DIRECTIONS -> Copy the items from the line containing "Choose the Aerial_waves_crashing_rock_02_UHD" through the end of the items, keeping every line unchanged. Leave the pictures out of your copy.

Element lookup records
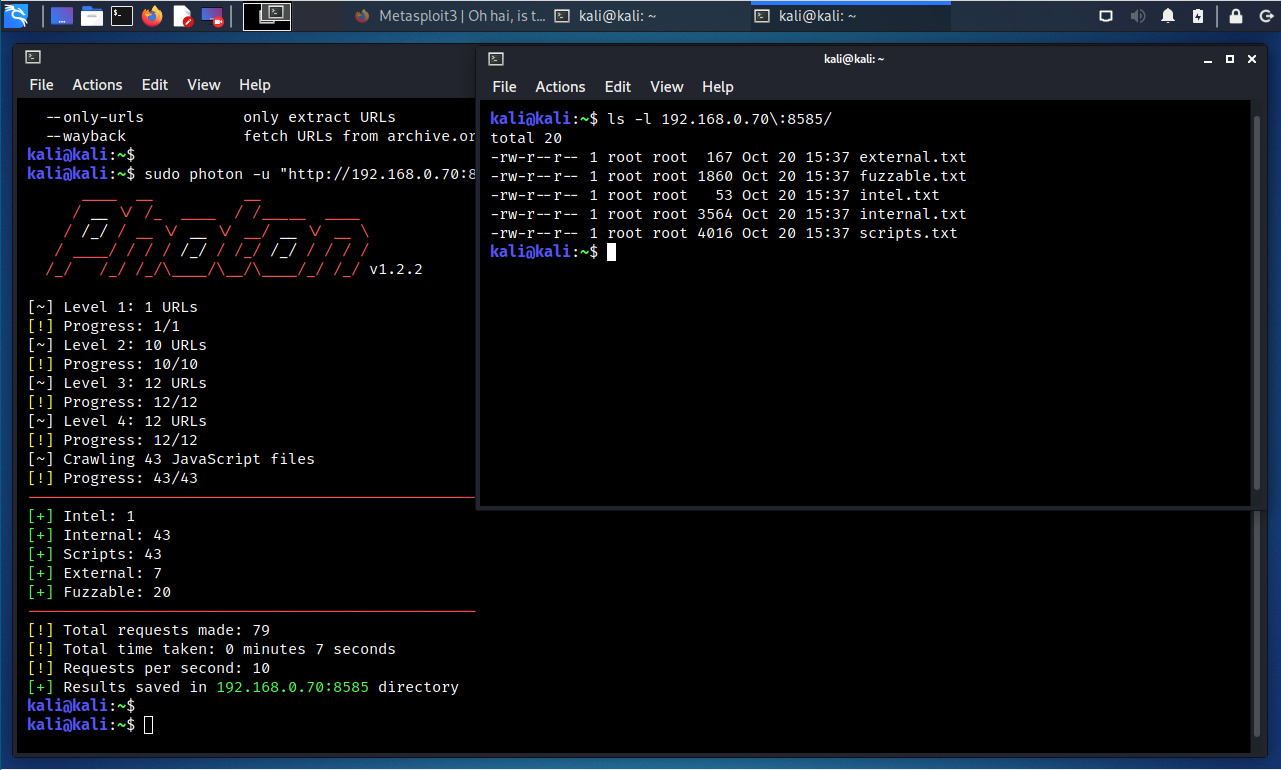
Task: Click the front terminal's vertical scrollbar
Action: (1257, 300)
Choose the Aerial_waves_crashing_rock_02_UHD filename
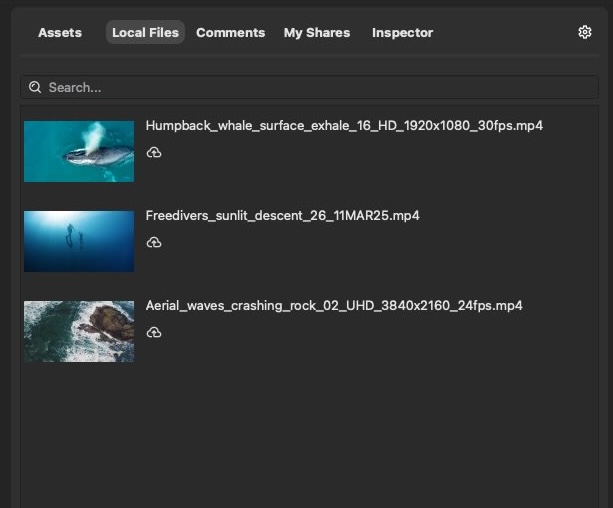 (334, 306)
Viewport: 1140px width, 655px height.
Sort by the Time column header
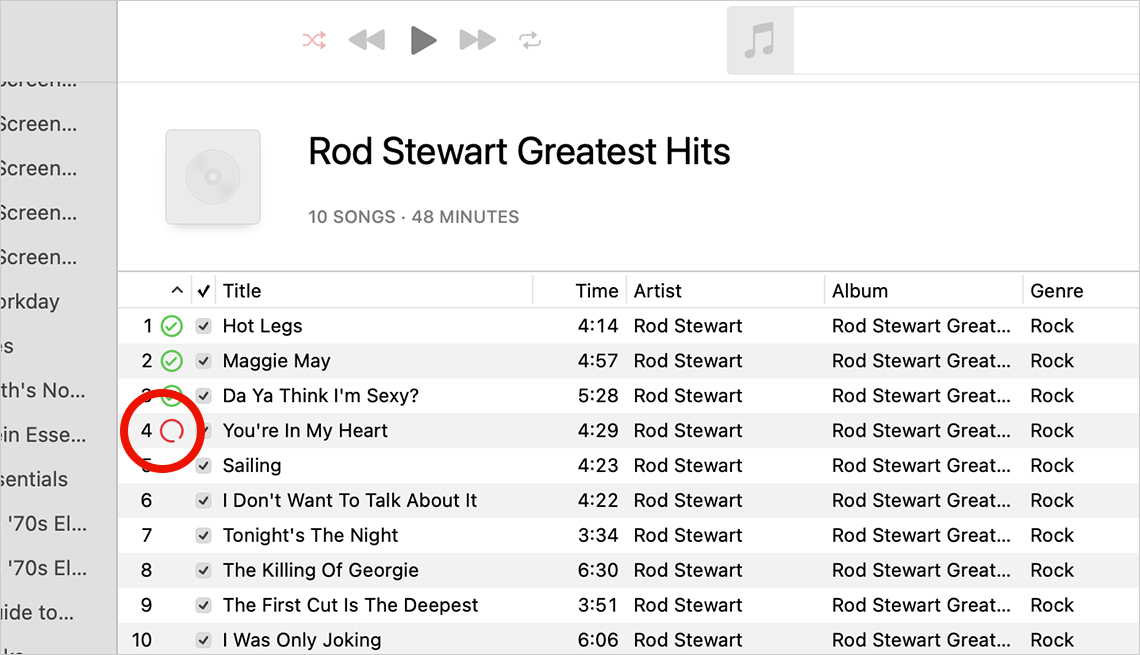pyautogui.click(x=596, y=291)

WRITTEN REPLY ->
Choose the Aerial_waves_crashing_rock_02_UHD filename
 (334, 306)
Viewport: 1140px width, 655px height.
Sort by the Time column header
pyautogui.click(x=596, y=291)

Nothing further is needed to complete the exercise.